====== DATASET RECORDS ======

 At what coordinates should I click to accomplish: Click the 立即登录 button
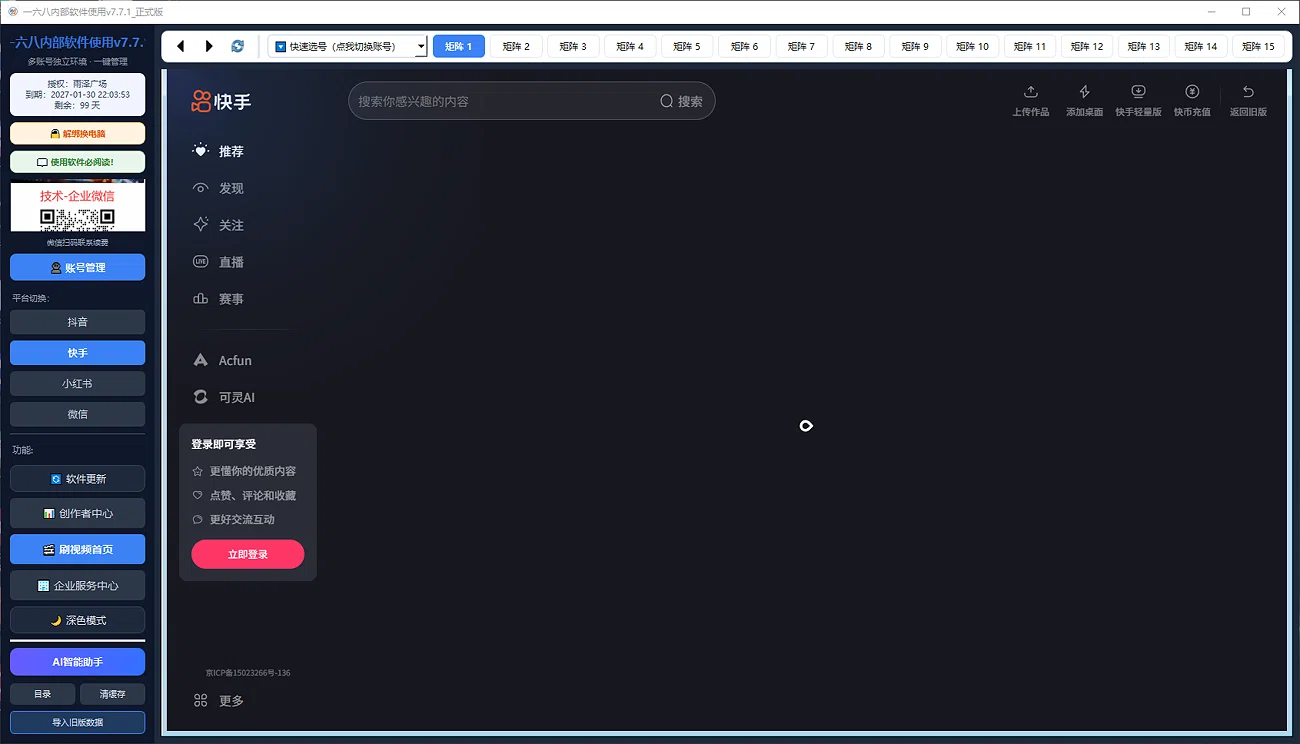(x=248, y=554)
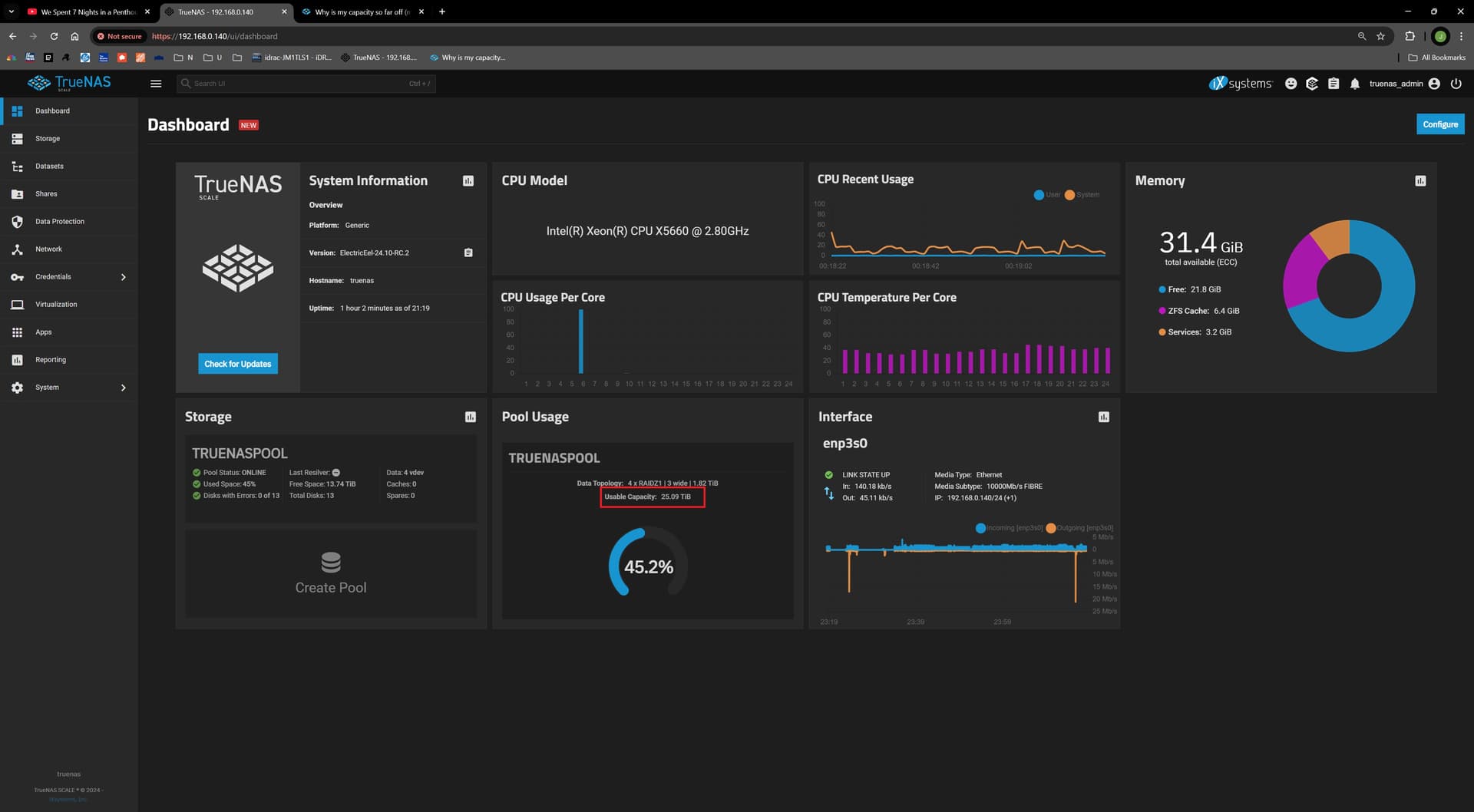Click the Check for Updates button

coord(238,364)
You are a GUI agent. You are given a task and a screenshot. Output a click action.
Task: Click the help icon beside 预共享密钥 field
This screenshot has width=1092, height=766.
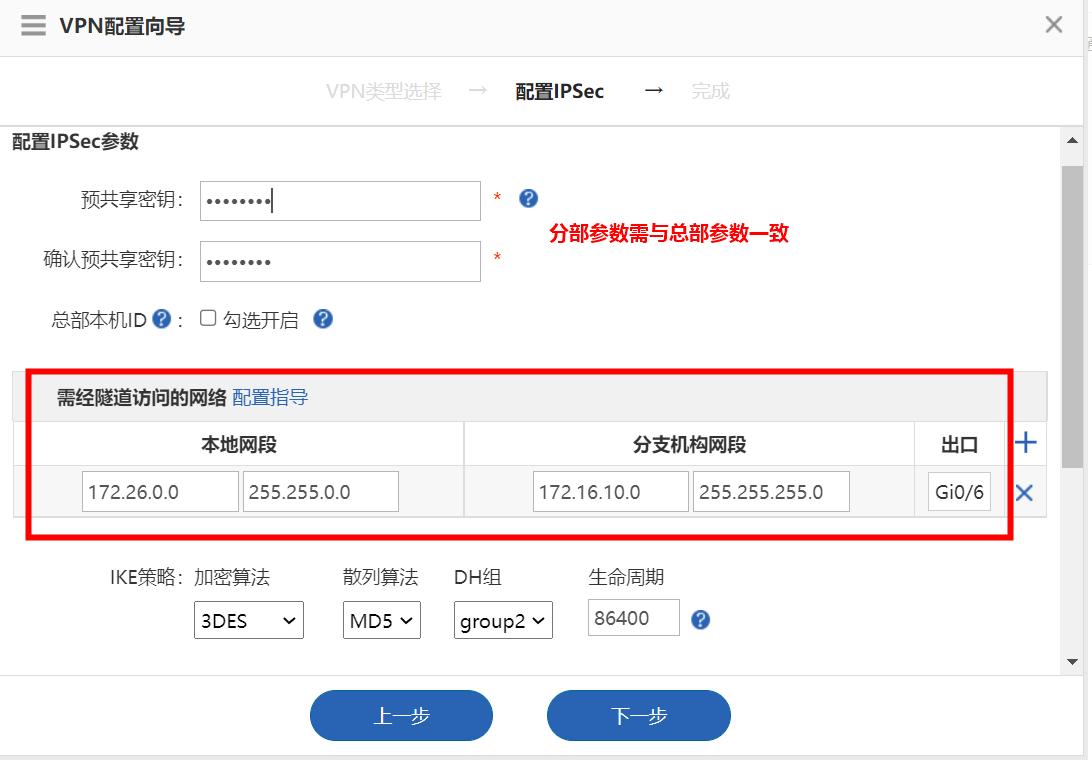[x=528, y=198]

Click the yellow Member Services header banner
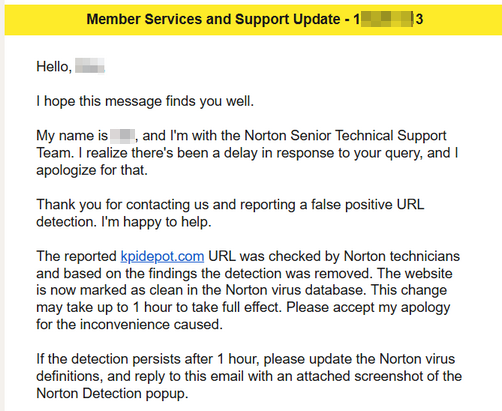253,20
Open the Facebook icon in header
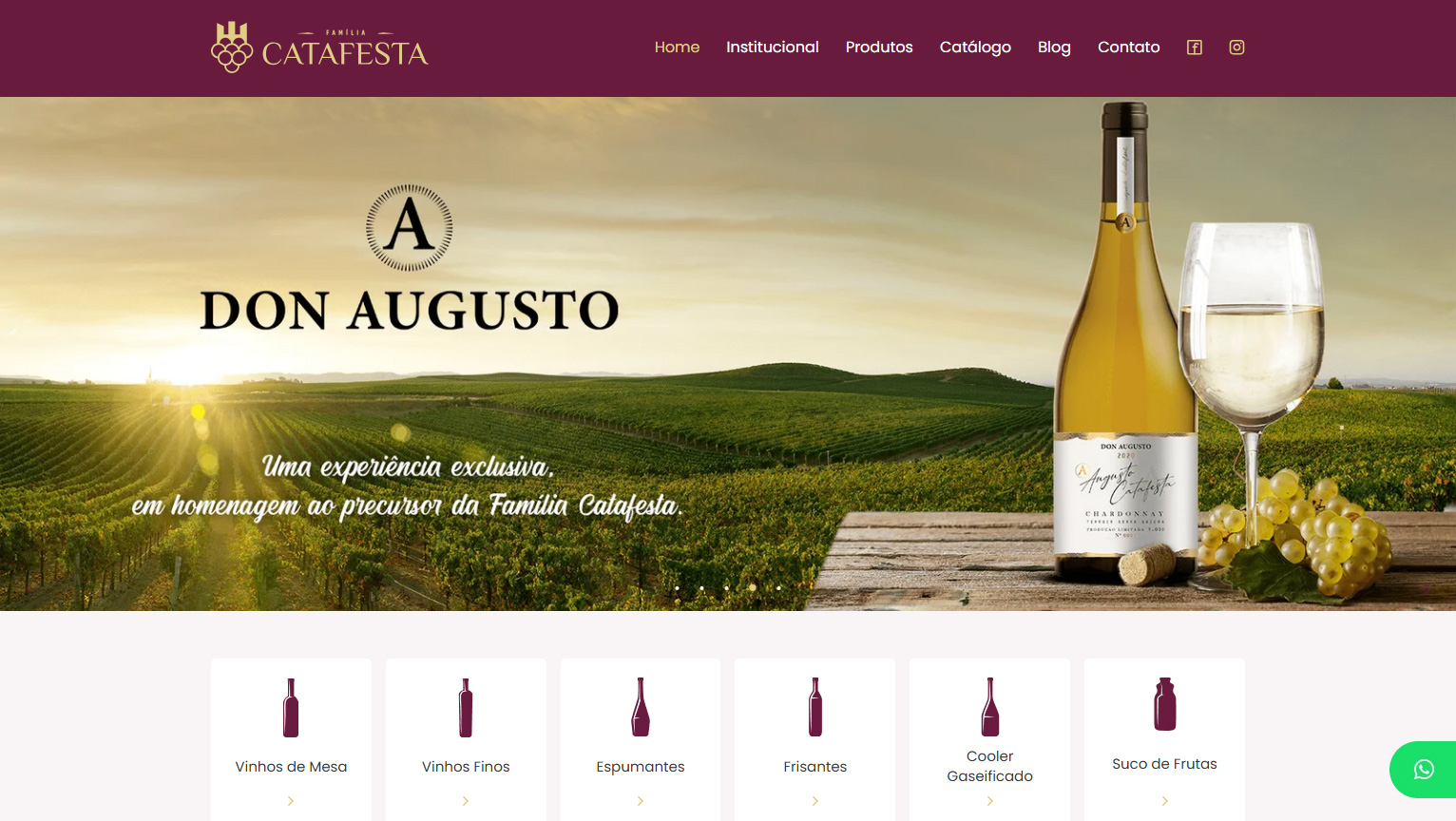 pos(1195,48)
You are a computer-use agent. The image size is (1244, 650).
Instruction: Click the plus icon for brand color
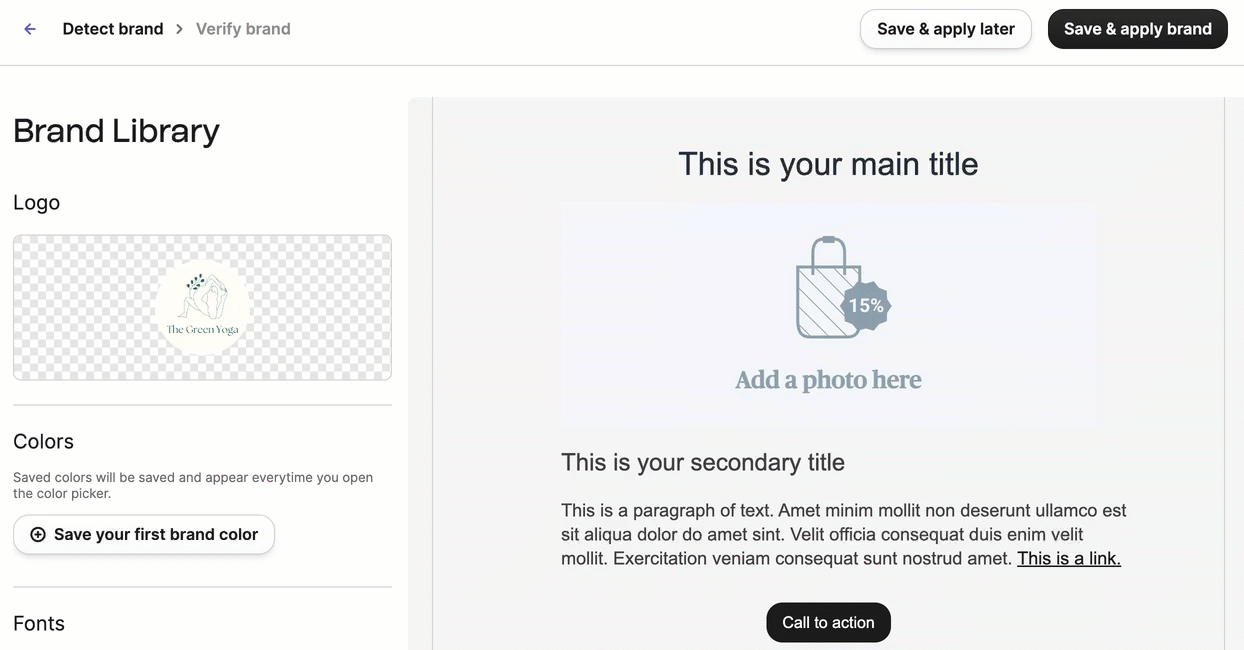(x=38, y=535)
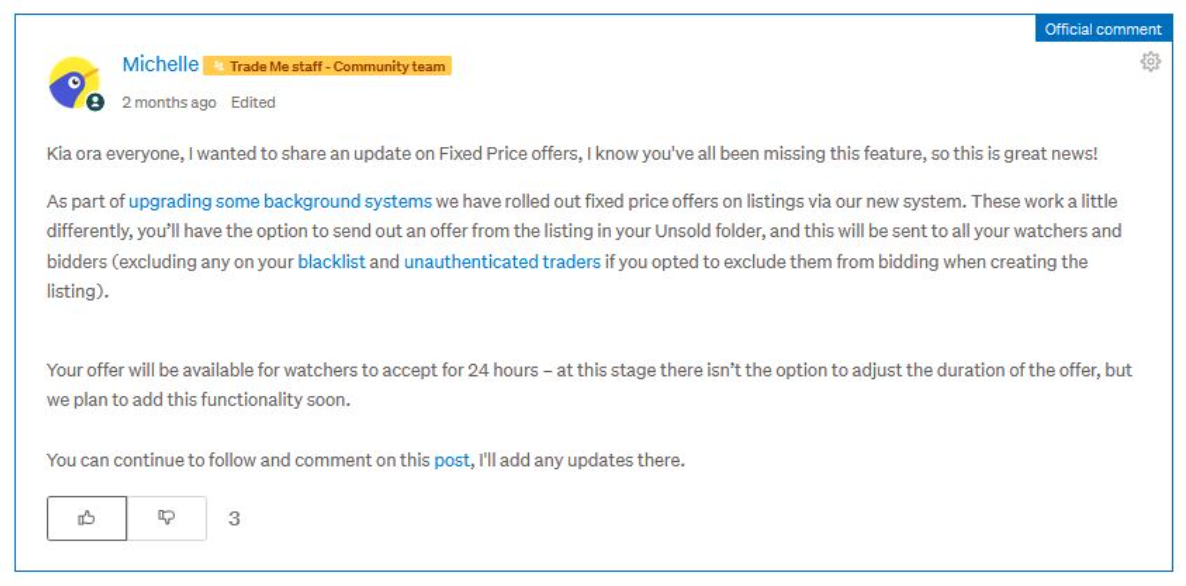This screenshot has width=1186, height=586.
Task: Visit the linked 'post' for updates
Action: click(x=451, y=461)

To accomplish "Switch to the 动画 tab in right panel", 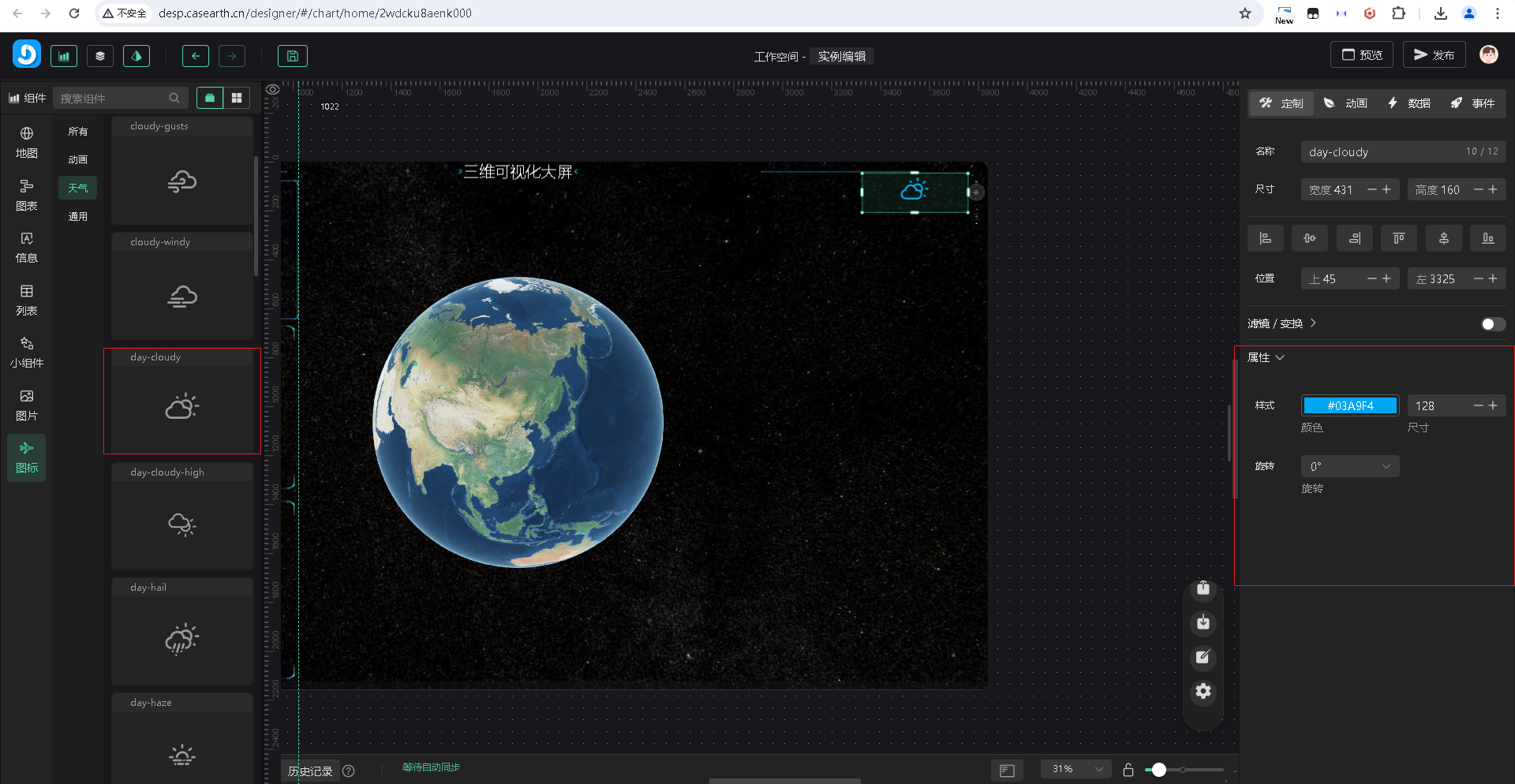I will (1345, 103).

======

## TASK REQUIREMENTS
Convert the listing from the line with "Open the Facebook icon in header" to the line with "Action: click(x=451, y=461)", both included, into a JSON list of strings with one string per line. Skip blank lines and leave out the pictures.

## WRITTEN SOLUTION
[
  "Open the Facebook icon in header",
  " pos(1195,48)",
  "You are a computer-use agent. The image size is (1244, 650).",
  "Instruction: Click the plus icon for brand color",
  "(x=38, y=535)",
  "This screenshot has width=1186, height=586.",
  "Task: Visit the linked 'post' for updates",
  "Action: click(x=451, y=461)"
]